Je suis fatiguée. Il y a une jeune fille assise à mes côtés sur le canapé. Ah oui, c’est Lise ! Elle est grande maintenant. Quel âge a-t-elle ? Tout le monde est souriant. On rentre d’une petite promenade. C’était bien de prendre l’air, j’aime marcher. Mais ça m’a fatiguée.

En rentrant, au lieu de monter chez nous au troisième, on est rentrés chez les voisins du deuxième étage.

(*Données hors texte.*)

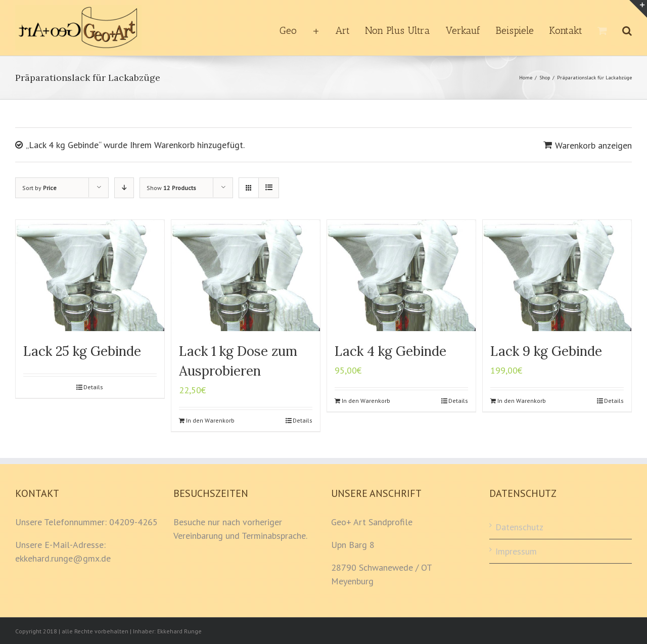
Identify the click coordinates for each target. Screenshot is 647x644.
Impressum (516, 551)
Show (171, 188)
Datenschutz (519, 527)
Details (93, 387)
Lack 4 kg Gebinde (390, 351)
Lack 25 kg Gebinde (82, 351)
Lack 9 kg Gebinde (546, 351)
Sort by (39, 188)
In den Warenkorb (210, 420)
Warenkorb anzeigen (593, 145)
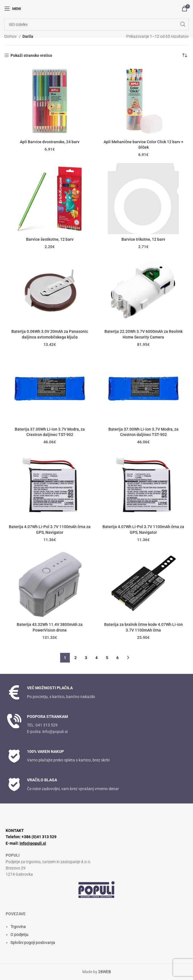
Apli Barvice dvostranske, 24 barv (49, 142)
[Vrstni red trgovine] (184, 55)
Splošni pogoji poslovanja (33, 942)
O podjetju (19, 934)
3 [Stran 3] (86, 658)
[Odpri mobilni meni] (13, 8)
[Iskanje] (96, 24)
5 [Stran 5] (107, 658)
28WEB (104, 972)
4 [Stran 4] (96, 658)
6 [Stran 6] (117, 658)
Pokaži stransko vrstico (31, 56)
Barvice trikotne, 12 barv (143, 239)
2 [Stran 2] (76, 658)
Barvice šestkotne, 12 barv (50, 239)
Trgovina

Mais tout est identique à notre appartement. C’est le même piano, la même bibliothèque avec les mêmes livres à reliure rouge. Même ce cadre posé sur la bibliothèque avec la photo de tous les petits enfants est identique à celui qui est chez nous.

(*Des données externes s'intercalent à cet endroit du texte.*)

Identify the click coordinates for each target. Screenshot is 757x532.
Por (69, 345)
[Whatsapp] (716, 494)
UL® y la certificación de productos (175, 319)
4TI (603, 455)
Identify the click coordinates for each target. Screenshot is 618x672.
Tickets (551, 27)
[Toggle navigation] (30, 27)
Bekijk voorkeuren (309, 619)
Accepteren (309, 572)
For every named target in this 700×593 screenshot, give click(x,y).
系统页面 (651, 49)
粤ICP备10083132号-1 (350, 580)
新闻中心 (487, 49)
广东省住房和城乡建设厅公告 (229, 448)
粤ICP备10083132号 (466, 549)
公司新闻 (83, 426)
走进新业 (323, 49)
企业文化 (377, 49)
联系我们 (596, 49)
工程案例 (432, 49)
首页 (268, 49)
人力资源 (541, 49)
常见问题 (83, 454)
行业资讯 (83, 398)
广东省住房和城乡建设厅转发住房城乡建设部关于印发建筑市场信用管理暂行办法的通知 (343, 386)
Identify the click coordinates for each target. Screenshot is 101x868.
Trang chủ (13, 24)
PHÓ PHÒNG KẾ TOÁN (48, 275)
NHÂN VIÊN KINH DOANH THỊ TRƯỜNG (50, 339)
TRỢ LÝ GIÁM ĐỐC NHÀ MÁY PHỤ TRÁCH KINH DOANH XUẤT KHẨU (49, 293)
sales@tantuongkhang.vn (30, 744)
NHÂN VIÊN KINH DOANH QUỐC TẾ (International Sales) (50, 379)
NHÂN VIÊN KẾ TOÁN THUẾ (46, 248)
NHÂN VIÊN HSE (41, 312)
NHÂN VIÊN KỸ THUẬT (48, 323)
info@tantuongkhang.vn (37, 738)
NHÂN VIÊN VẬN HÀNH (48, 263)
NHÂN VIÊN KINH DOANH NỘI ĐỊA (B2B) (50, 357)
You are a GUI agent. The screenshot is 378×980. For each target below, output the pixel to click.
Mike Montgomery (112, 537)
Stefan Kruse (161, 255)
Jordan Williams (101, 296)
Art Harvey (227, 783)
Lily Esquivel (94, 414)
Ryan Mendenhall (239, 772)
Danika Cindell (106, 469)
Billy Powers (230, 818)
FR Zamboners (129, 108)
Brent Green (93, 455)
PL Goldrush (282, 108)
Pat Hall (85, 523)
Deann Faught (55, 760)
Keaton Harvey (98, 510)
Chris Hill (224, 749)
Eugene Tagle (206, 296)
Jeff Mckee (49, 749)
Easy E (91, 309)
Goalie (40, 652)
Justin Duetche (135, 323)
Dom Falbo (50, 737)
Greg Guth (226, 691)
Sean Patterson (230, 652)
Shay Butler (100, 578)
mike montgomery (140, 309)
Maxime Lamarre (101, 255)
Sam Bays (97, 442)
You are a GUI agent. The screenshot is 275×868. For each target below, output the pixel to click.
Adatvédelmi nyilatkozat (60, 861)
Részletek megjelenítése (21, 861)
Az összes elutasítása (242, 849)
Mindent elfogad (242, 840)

Depuis des mois, on me promène d’un hôpital à l’autre, d’une maison de repos à une autre. Je suis contente d’être revenue chez moi depuis quelque temps. Pourquoi on n’est pas rentrés à la maison après la promenade ? Je suis fatiguée, j’ai besoin de me reposer. Heureusement, ma petite Lise est à côté de moi.

Pourquoi ils ont fait ça ? Tout à l’identique ? C’est fou ce souci du détail ! Je sais bien que ce n’est pas chez moi. Mes livres reliés sont un peu plus bordeaux et le bois du piano un peu plus clair. Je me retourne vers Lise : « C’est troublant, combien y a-t-il de propriétaires ici ? Ces livres rouges, ce sont les mêmes que les miens, et ce cadre… Tout est comme à la maison. »

— Mais oui Mamie, tu es chez toi. Tu sais, c’est à cause de ta maladie, tu es un peu perdue, parfois.

Elle est mignonne. Elle ne se rend pas compte, la petite. Je sais bien que ce n’est pas chez moi. C’est comme si on m’avait tirée par les cheveux pour m’amener dans un autre endroit. Pourquoi quelqu’un aurait-il eu ce projet fou de vouloir tout reproduire à l’identique ? Et comment ceux qui l’ont fait connaissent-ils les livres de ma bibliothèque, les motifs du tapis, la marque du piano et même cette photo ? L’auraient-ils empruntée pour refaire un tirage ? Sont-ils venus la nuit pour prendre les mesures, noter les noms de volumes dans la bibliothèque ? Dans quel but ?

J’ai mal au dos, ça bourdonne dans ma tête, l’air n’entre plus dans ma gorge, et mon pied qui se met à trembler… Je n’en peux plus. J’aimerais prendre ma retraite avec les anges.

Lise me prend la main. Elle est adorable, cette petite. C’est drôle, ses cheveux sont un peu plus clairs que d’habitude.

— Comment t’appelles-tu ?

— Lise ! C’est moi Mamie ! répond-elle en me regardant bien dans les yeux.

Bien sûr, je ne suis pas bête, je vois bien qu’elle ressemble à Lise. Mais c’est quelqu’un d’autre… sûrement sa cousine.

Parmi les livres de la bibliothèque, il y a un ouvrage d’astrophysique, un livre de vulgarisation scientifique que j’aimais beaucoup lire lorsque j’étais adolescente. C’était mon livre de chevet. Parmi les quatorze métiers que je voulais faire à cette époque-là, il y avait « astrophysicienne ». Finalement, j’ai été chimiste.

Plus tard, j’ai souvent feuilleté ce livre, souvent relu un passage. Je le prends encore parfois dans la bibliothèque, mais j’ai du mal à me concentrer maintenant. Ça devient difficile de lire, c’est trop fatigant. Alors je regarde les schémas et les illustrations. Je ne regarde parfois que quelques photos et referme le livre. J’oublie beaucoup de choses, mais il y en a certaines dont je me souviens bien. Notamment un passage de ce livre, qui parle de la théorie des univers parallèles. D’après le physicien Hugh Everett, à chaque instant il peut se passer un évènement différent. Alors à chaque instant, l’univers se subdivise et tous les possibles existent en parallèle.

J’ai quatre-vingt-un ans. Aujourd’hui, c’est mon anniversaire. C’est étrange, ce bois du piano, un peu plus clair, comme s’il n’avait pas été fabriqué dans le même arbre ; ces livres un peu plus bordeaux, comme si le bain de colorant des reliures n’avait pas été dosé de la même manière. Et cette jeune femme qui ressemble à Lise, mais qui n’est pas tout à fait Lise. Il y a quarante-cinq ans, au moment de s’installer dans cet immeuble neuf, nous avons beaucoup hésité entre l’appartement du deuxième et celui du troisième. Je ne me souviens plus lequel nous avions choisi.